Verilen metin —
────────────────
Türkiye Büyük Millet Meclisi Başkanlığına

Görüşülmekte olan Kanun Tasarısının 62. Maddenin 3. fıkra sonuna "Bu sırlara yargılama faaliyeti çerçevesinde vakıf olanların herhangi bir yöntemle açıklamaları yasaktır, aksi halde genel hükümlere göre işlem yapılır" hükmünün eklenmesini arz ve teklif ederiz.

Rıdvan Yalçın (Ordu) ve arkadaşları

BAŞKAN - Komisyon önergeye katılıyor mu?

ANAYASA KOMİSYONU BAŞKAN VEKİLİ AYHAN SEFER ÜSTÜN (Sakarya) - Katılmıyoruz Sayın Başkan.

BAŞKAN - Hükûmet katılıyor mu?

DEVLET BAKANI VE BAŞBAKAN YARDIMCISI CEMİL ÇİÇEK (Ankara) - Katılmıyoruz.

BAŞKAN - Önerge üzerinde söz isteyen Yılmaz Tankut, Adana Milletvekili.

Buyurun Sayın Tankut. (MHP sıralarından alkışlar)

YILMAZ TANKUT (Adana) - Sayın Başkan, değerli milletvekilleri; hepinizi saygıyla selamlıyorum.
────────────────
Göreve ait kayıtlar —
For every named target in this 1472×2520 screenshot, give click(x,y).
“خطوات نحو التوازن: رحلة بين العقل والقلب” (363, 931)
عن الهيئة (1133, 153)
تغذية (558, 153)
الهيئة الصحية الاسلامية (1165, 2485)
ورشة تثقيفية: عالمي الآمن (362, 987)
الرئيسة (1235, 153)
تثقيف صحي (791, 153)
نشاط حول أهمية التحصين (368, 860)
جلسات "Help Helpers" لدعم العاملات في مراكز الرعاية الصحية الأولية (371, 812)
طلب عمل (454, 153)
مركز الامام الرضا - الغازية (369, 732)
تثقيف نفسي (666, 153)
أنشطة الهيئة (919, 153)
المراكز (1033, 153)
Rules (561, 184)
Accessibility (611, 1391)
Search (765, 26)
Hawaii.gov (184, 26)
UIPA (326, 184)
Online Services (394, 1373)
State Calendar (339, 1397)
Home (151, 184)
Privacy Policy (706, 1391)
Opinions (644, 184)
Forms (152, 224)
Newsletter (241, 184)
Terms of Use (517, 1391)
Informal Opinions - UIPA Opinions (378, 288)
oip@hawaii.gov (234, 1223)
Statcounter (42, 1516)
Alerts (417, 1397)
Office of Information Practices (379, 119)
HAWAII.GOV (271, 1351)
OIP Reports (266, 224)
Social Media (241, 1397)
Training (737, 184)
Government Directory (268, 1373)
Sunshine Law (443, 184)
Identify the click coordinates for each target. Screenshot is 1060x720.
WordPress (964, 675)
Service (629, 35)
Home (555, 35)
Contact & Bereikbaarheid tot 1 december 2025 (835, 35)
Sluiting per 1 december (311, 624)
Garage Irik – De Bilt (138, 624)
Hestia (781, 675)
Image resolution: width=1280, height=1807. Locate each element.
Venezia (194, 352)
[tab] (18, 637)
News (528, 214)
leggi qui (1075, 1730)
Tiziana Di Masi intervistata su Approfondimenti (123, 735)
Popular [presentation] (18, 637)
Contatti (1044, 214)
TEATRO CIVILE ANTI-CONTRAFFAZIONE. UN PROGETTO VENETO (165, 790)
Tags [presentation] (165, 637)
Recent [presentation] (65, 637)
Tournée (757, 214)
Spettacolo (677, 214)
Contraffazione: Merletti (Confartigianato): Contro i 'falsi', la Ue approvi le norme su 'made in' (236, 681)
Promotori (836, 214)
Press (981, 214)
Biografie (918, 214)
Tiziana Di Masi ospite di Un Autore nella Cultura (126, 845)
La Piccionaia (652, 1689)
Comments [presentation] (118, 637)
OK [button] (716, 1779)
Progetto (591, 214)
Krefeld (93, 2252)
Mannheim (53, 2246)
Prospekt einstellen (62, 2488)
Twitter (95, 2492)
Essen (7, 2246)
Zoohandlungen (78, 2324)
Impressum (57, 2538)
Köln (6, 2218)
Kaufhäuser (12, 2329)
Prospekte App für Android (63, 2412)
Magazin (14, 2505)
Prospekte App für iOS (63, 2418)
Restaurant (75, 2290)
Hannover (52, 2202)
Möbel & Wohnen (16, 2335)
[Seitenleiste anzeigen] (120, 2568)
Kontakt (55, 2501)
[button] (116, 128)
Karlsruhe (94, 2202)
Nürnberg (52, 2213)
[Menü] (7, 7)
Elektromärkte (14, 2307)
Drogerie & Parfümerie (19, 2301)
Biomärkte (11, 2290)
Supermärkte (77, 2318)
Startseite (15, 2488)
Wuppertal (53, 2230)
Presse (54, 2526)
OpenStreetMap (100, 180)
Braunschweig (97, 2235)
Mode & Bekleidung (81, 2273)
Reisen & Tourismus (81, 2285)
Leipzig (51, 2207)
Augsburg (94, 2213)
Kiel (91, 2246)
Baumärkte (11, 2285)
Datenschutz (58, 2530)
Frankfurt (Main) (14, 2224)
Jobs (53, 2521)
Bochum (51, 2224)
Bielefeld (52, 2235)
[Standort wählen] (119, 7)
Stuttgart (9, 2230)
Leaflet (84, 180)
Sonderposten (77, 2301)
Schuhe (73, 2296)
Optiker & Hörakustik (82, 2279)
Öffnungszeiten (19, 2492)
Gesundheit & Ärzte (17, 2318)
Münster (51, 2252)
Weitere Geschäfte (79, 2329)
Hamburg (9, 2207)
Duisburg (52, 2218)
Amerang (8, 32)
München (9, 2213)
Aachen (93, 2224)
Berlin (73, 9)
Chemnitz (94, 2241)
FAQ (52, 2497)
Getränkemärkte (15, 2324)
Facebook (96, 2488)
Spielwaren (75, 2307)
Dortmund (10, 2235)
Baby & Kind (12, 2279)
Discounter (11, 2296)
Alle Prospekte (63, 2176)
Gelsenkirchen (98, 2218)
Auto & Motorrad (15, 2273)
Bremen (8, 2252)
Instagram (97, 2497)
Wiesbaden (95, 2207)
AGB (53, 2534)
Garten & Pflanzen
────────────────
Yazılı görevler —
- 1) Lütfen verilen metinden "BAŞKAN - Komisyon" ifadesinden "hepinizi saygıyla selamlıyorum." ifadesine kadar uzanan bölümü, iki uç da dahil olmak üzere, hiçbir değişiklik yapmadan yazın.
- 2) Kayıtların başından "Contatti (1044, 214)" ifadesini içeren satıra kadar (o satır da dahil) olan kısmı yeniden yazın. Yalnızca "Garage Irik" yerine "Autogarage Irik" koyun, geri kalan her şeyi olduğu gibi bırakın.

Alıştırma cevapları —
- 1)
BAŞKAN - Komisyon önergeye katılıyor mu?

ANAYASA KOMİSYONU BAŞKAN VEKİLİ AYHAN SEFER ÜSTÜN (Sakarya) - Katılmıyoruz Sayın Başkan.

BAŞKAN - Hükûmet katılıyor mu?

DEVLET BAKANI VE BAŞBAKAN YARDIMCISI CEMİL ÇİÇEK (Ankara) - Katılmıyoruz.

BAŞKAN - Önerge üzerinde söz isteyen Yılmaz Tankut, Adana Milletvekili.

Buyurun Sayın Tankut. (MHP sıralarından alkışlar)

YILMAZ TANKUT (Adana) - Sayın Başkan, değerli milletvekilleri; hepinizi saygıyla selamlıyorum.

- 2)
For every named target in this 1472×2520 screenshot, give click(x,y).
“خطوات نحو التوازن: رحلة بين العقل والقلب” (363, 931)
عن الهيئة (1133, 153)
تغذية (558, 153)
الهيئة الصحية الاسلامية (1165, 2485)
ورشة تثقيفية: عالمي الآمن (362, 987)
الرئيسة (1235, 153)
تثقيف صحي (791, 153)
نشاط حول أهمية التحصين (368, 860)
جلسات "Help Helpers" لدعم العاملات في مراكز الرعاية الصحية الأولية (371, 812)
طلب عمل (454, 153)
مركز الامام الرضا - الغازية (369, 732)
تثقيف نفسي (666, 153)
أنشطة الهيئة (919, 153)
المراكز (1033, 153)
Rules (561, 184)
Accessibility (611, 1391)
Search (765, 26)
Hawaii.gov (184, 26)
UIPA (326, 184)
Online Services (394, 1373)
State Calendar (339, 1397)
Home (151, 184)
Privacy Policy (706, 1391)
Opinions (644, 184)
Forms (152, 224)
Newsletter (241, 184)
Terms of Use (517, 1391)
Informal Opinions - UIPA Opinions (378, 288)
oip@hawaii.gov (234, 1223)
Statcounter (42, 1516)
Alerts (417, 1397)
Office of Information Practices (379, 119)
HAWAII.GOV (271, 1351)
OIP Reports (266, 224)
Social Media (241, 1397)
Training (737, 184)
Government Directory (268, 1373)
Sunshine Law (443, 184)
Identify the click coordinates for each target. Screenshot is 1060x720.
WordPress (964, 675)
Service (629, 35)
Home (555, 35)
Contact & Bereikbaarheid tot 1 december 2025 (835, 35)
Sluiting per 1 december (311, 624)
Autogarage Irik – De Bilt (138, 624)
Hestia (781, 675)
Image resolution: width=1280, height=1807. Locate each element.
Venezia (194, 352)
[tab] (18, 637)
News (528, 214)
leggi qui (1075, 1730)
Tiziana Di Masi intervistata su Approfondimenti (123, 735)
Popular [presentation] (18, 637)
Contatti (1044, 214)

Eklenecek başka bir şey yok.